ゴミのこと

ikami2005-05-04


朝、家の前の道を歩いていると、粗大ゴミが捨ててあった。
 
そのゴミの中でひときわ異彩を放っている物体。
それは、往年の名機、PC-8801mkIIだった。
それも一台ではない。model30が三台にmodel10が一台で、
4台が積み重ねて置かれていた。
 
PC-8801mkIIというと、今から12年くらい前のパソコンだ。
12年前の僕なら、喉から手が出るほど欲しかったパソコンである。
でも、今ではこのマシンは、現行のマシンと比べて一万分の一くらいの
スピードしかない(多分)。これで一体どうしろというのか。
 
でも、ちょっと欲しいかなって気もする。これくらい古いマシンとなると、
もはやアンティークだ。実に不格好でごっついマシンで、ホントに分かる人にしか分から い逸品であるけれども。
しかし、しこたま雨の降った後のゴミに手を出せるほど
僕は街のゴミ収集家ではなかった。
 
ゴミ収集家と言えば、こんな人がいたな。
 
その人は3年ほど前に、アンプを売ってくれた人だ。一緒にPC-8801FHと、PC-9801F2と、FP-1100と、LDプレーヤーと、βデッキと、CDプレーヤーを付けて、五千円で。
...と聞くと、なんて気前のいい人なんだ、と思うかもしれないが、これには理由がある。βデッキは壊れている。CDプレーヤーも電源の入れ方が分からない。LDプレーヤーは時々動かない。他のパソコンも、ある意味ゴミだ。
FP-1100なんて、一体どうやって使うんだ。98もフロッピーは2DDだし。
 
最初はアンプだけ買うつもりで初対面のその人の家に行った。住所を聞いて。
家に行ってみると、そこにはうずたかく積まれたガラクタの山があった。
「どこからこんなに持ってくるんですか?」と聞くと、
「いや、拾ってくるんですよ。ゴミ捨て場から」
僕は嫌な予感がした。ひょっとして僕の買うアンプも...
結局この嫌な予感は的中して、このアンプは半年ほどでお釈迦になった。
 
「へえ、この88FH、ブラックモデルじゃないですか。珍しいですね」
「ああ、それは動くのを確認してるから、持っていっていいよ」
僕にとってPC-8801FHは価値のあるものだった。なぜなら、PC-8801には、たくさんの古き良きゲームがあるからだ。
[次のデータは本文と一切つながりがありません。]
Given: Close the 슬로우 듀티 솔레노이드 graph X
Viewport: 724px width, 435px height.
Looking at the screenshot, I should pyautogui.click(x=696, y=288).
これについては色々語りたいのだが、今は関係ないので省略する。
 
その人は他にも処分したいものがいっぱいあるらしくて、たくさんのガラクタを僕に託した。それがさっき書いた品々だ。なにしろ、東京では粗大ゴミを処分するのにも一苦労だから。僕は、動けばラッキー、動かなかったら捨てちゃえ、と思って、すべて引き取った。僕にとっては、サラウンドアンプとPC-8801FHが5千円で手に入るだけで嬉しかったのだ。
 
そのガラクタ達の、その後について。
 
CDプレーヤーは、友人の手に渡った。その後どうなったかは知らない。
LDプレーヤーとβデッキは、別の友人が引き取って、修理して使っているそうだ。今も元気に動いているのだろうか?
PC-9801F2は、藤沢にいた知り合いの人と、PC-286Vとの交換という形で引き取られていった。あれの筐体にAT互換機を入れるそうだ。
結局その試みはうまくいったのだろうか?その人は今九州に帰ってしまったので、わからない。
FP-1100は、2〜3度デジタルディスプレイに繋がれて、動作確認をした。ちゃんと動作していた。ポケコンのようなベーシックが入っていた。その後、某大学のサークル会館の裏で、壮絶な最後を遂げた。酔っ払い数人(僕も含む)にムチャクチャに叩きのめされ、無残な形で捨てられていった。
アンプは、半年くらいで電源の調子がおかしくなって、一旦彼に修理の依頼をした。が、結局復活せずに、そのままである。
 
最後に残ったのは、PC-8801FH。ブラックモデル。
現行のマシンと比べて表示できる色が遥かに少なく、鬼のように遅い、今では手に入れることも難しい5インチ2Dを使っている、そんな骨董品のようなマシンがいったい今、どうしているかと言うと...
 
実はまだ、僕の部屋に置いてあるのです。